中筒体60は、図31〜図33に示すように、所定の外径、高さ及び内部に中空孔を有し、所定の肉厚の円形筒状体からなり、耐熱性及び機械的強度の強い合成樹脂成型体で形成されている。すなわち、この中筒体60は、高温に加熱されたおねばなどと接触するので、耐熱性に加え、有害物を析出しない合成樹脂材で形成されている。この中筒体60は上蓋とは別体の部品で構成されている。別部品にすることにより、合成樹脂の選定が容易になる。この中筒体60は、内部に中空孔60a、両端部にそれぞれ所定大きさの開口60b、60cが形成されて、一方の開口60bに貯留タンク100の筒状部100a(図5参照)が嵌合され、他方の開口60cに内蓋5Aに配設された一対の圧力弁91が挿入される(図8参照)。すなわち、この中筒体60は、その外径が枠組開口F12の一辺より短長で、中空孔の内径が内蓋5Aに配設された一対の圧力弁91が挿入される大きさになっている。一方の開口60bは、その端部が肉厚にされて、この肉厚端縁の内側周壁に環状パッキンPaが装着される装着溝601と、この装着溝の外周囲に凹状溝602とが形成されている。凹状溝602を設けることにより、沿面距離が長くなり、内部からの蒸気漏れ及び外部からの水などの浸入を防止できる。装着溝601には、環状パッキンPaが装着される。他方の開口60c部は、その端縁外壁が外部へ膨出し、この膨出部60dを利用して、中筒体60が上蓋5Bに固定される。すなわち、上蓋5Bの開口縁に嵌入される凹状溝を有しシール面積を大きくした環状シールパッキンPa1を用いて、上蓋5Bに固定されている。中筒体60は、図33、図34に示すように、内部に対向した位置に2個の貫通孔603と、これらの貫通孔の間に1個の貫通孔604が筒壁を貫通して形成されている。2個の貫通孔603は、弁開放機構94のシリンダ95(図8参照)に対応する箇所に設けられて、これらの貫通孔603には、図8、図32に示すように、シールパッキン99が固定される。他の貫通孔604には、蒸気温度センサーS2(図41参照)が設けられる。
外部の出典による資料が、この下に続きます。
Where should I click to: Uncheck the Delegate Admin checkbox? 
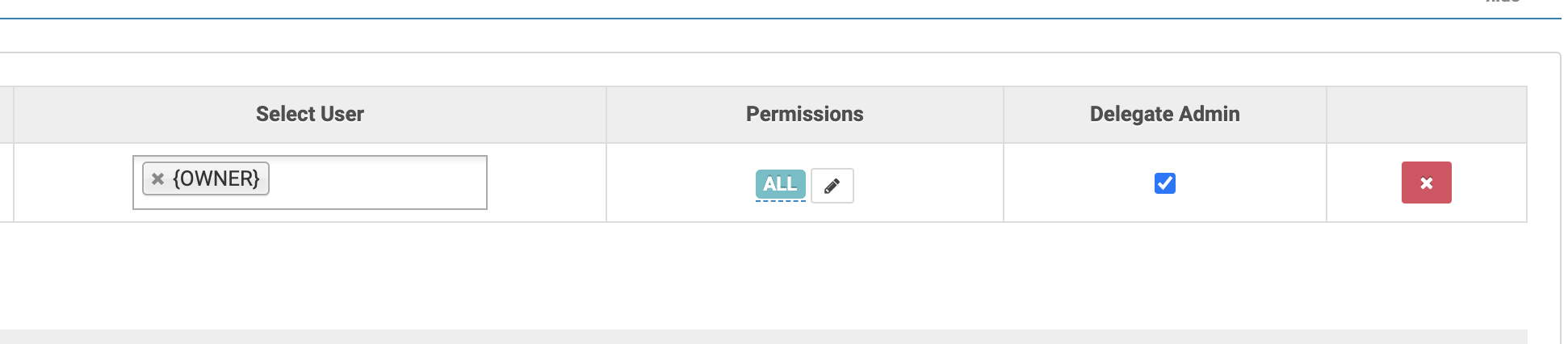tap(1164, 183)
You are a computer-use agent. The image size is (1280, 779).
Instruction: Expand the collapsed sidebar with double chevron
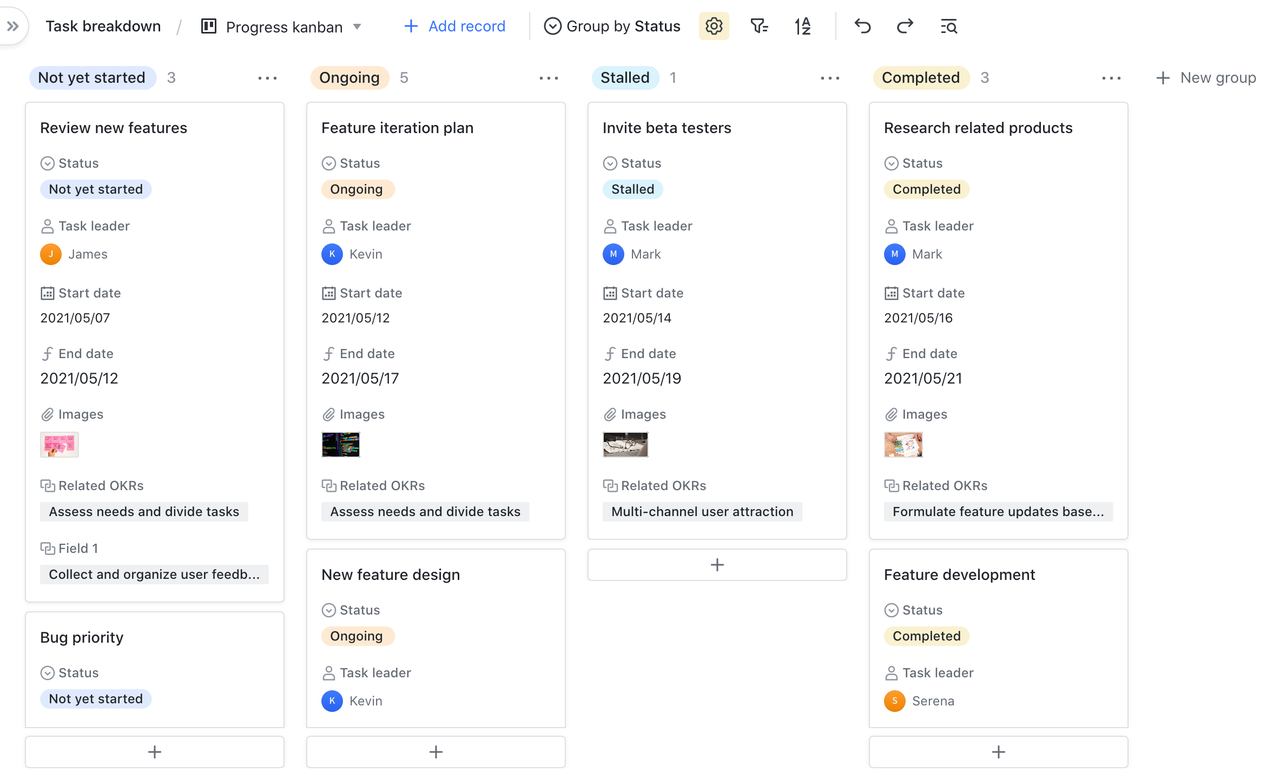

中筒体60には、装着溝601に環状パッキンPaが装着されて、この環状パッキンPaが固定リング61で固定される。この固定リング61は、内部に中筒体60の内径と略同じ内径の中空孔を有する円形の筒体61aと、この筒体の略中央部から外方向へ所定幅長延設され所定の肉厚の環状辺部61bとを有する環状体からなり、耐熱性を有する合成樹脂成型体で形成されている。筒体61aは、図32、図33の状態で、下方の開口端縁61a'が環状パッキンPaの押さえ部となっている。環状辺部61bは、図32、図33の状態で、この環状辺部61bの上面に所定の隙間をあけて所定高さの環状リブ61b'が形成されている。この環状リブ61b'と筒体61aとの隙間には、凹状溝611が形成されている。この凹状溝611には、ロック操作レバー68の環状リブ68b'が挿入される。また、環状辺部61bは、図32、図33の状態で、その背面に、下方へ所定長さ垂下した環状リブ61cが形成されている。この環状リブ61cは、後述する回転リング66の接触部となる。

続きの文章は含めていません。